CAHIER DE DOLÉANCES DES PRÉVÔTÉS BAILLIAGERES DE SARREBOURG ET DE PHALSBOURG
INTRODUCTION

Chapitre II - Les Cahiers  (suite)

  § 4. Entretien des routes.
J.Morette

   Les deux prévôtés étaient traversées d'un bout à l'autre, de l'ouest à l'est, par la grand'route royale achevée au commencement du XVIIIe siècle. Cette route était destinée en premier lieu au transport des troupes et du matériel de guerre, mais elle devait aussi servir au transport du sel et d'autres marchandises. On aurait pu s'attendre à ce que le gouvernement ou plus tard la province se chargeât de l'entretien de cette route détériorée par le service du roi et  "que les grand'routes du Roi fussent payées par tous sujets du Roi.... car ils.... en ont tous besoin" (Lezey), d'autant plus que cette route située sur les frontières du royaume supportait par sa position  "le poids des guerres". Il n'en fut rien. Dès le principe (1728), les habitants des villages annexés  - les laboureurs avec leurs chevaux, bœufs et autres bêtes de trait et les manoeuvres -  étaient réquisitionnés pour travailler gratuitement à l'entretien de la grand'route. On leur imposait d'ordinaire 12 jours de corvées annuelles, dont la moitié devait être faite au printemps et l'autre moitié en automne, mais qui généralement se faisaient de suite. Ces corvées qui pouvaient s'étendre jusqu'à deux ou trois lieues et même au-delà, étaient en nature et n'atteignaient pas les habitants privilégiés des villes et villages, mais uniquement les paysans. Elles étaient une charge très lourde, surtout à cause des abus qui s'y introduisaient et de l'arbitraire qui y régnait (11).

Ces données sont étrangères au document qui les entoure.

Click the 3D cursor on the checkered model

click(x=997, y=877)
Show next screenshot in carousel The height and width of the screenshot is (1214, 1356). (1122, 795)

   Leur conversion en une prestation pécuniaire qui ne pourrait excéder le sixième de la taille fut ordonnée à titre d'essai pendant trois ans par un arrêt du Conseil du 6 juin 1786. La Déclaration du 27 juin 1787 confirma et généralisa ce système, et au mois de juillet de la même année chaque communauté des deux prévôtés fut avertie, par une affiche apposée à la porte de l'église, de la somme à verser pour l'entretien des grandes routes, qui de Metz, Nancy, Dieuze et Saint-Avold conduisaient à Phalsbourg.
Cette imposition locale et temporaire fut ajoutée aux sous additionnels dont on avait déjà augmenté la subvention en faveur des ponts et chaussées et prit le nom de  "contribution pour les routes" ,  "travaux des routes" ,  "main-d'œuvre pour les routes",  " entretien et confection des routes" ,   "prestation des corvées". 
Le mécontentement causé par ce changement fut grand et trouva son expression non seulement dans l'Assemblée provinciale de Lorraine qui jugeait   " inhumain et barbare de demander aux malheureux un argent qu'ils n'ont pas et de refuser leurs bras qu'ils offrent"  (12) , mais aussi dans certains cahiers des communautés et pour donner plus d'autorité à ces plaintes et demandes, on invoque la charte accordée, le 2 novembre 1464, par Jean II, duc de Lorraine. Dans cette charte (Art. XVI), le duc, auquel la ville avait cédé le péage, promet aux habitants bourgeois de Sarrebourg d'entretenir la grand'route qu'on ferait passer par la ville (cf. cahier de la ville de Sarrebourg, Art. 6) (13).

   Les plaintes énoncées ci-dessus au sujet de l'entretien des routes ont leur complément dans la demande de plusieurs cahiers d'abolir le péage. Celui-ci appelé dans le langage du pays  " Weggeld"  (argent pour le chemin = péage) avait été établi sous prétexte de nécessité publique et était destiné primitivement à l'entretien des ponts et routes.
Les communautés se plaignent que les seigneurs qui le perçoivent ne satisfont pas toujours à leurs devoirs.

 

(11) Arch. dép. Meurthe-et-Moselle, C. 135. MARION, op. cit., Art. Corvée. L. BOUR, op. cit., p. 55.
(12) MARION, op. cit., ibidem. Dr MÖCKELT, op. cit., p. 51. En 1787, les sous additionnels pour ponts et chaussées et impositions accessoires rapportèrent pour la Lorraine la somme de 1.339.000 1. 2 s. 9 d. Ibidem. L'abbé MATHIEU, L'Ancien Régime dans la province de Lorraine, Paris, 1907, p. 172 et suivantes. En dehors des quatre exclaves susdites qui étaient assez éloignées du chef-lieu, les deux prévôtés bailliagères ont payé annuellement de 1787 à 1789 la somme de 4.580 livres 10 sols pour l'entretien des quatre routes royales conduisant à Phalsbourg et la construction de la route des verreries de Saint-Quirin.
(13) L'abbé WAGNER, op. cit., p. 60-63.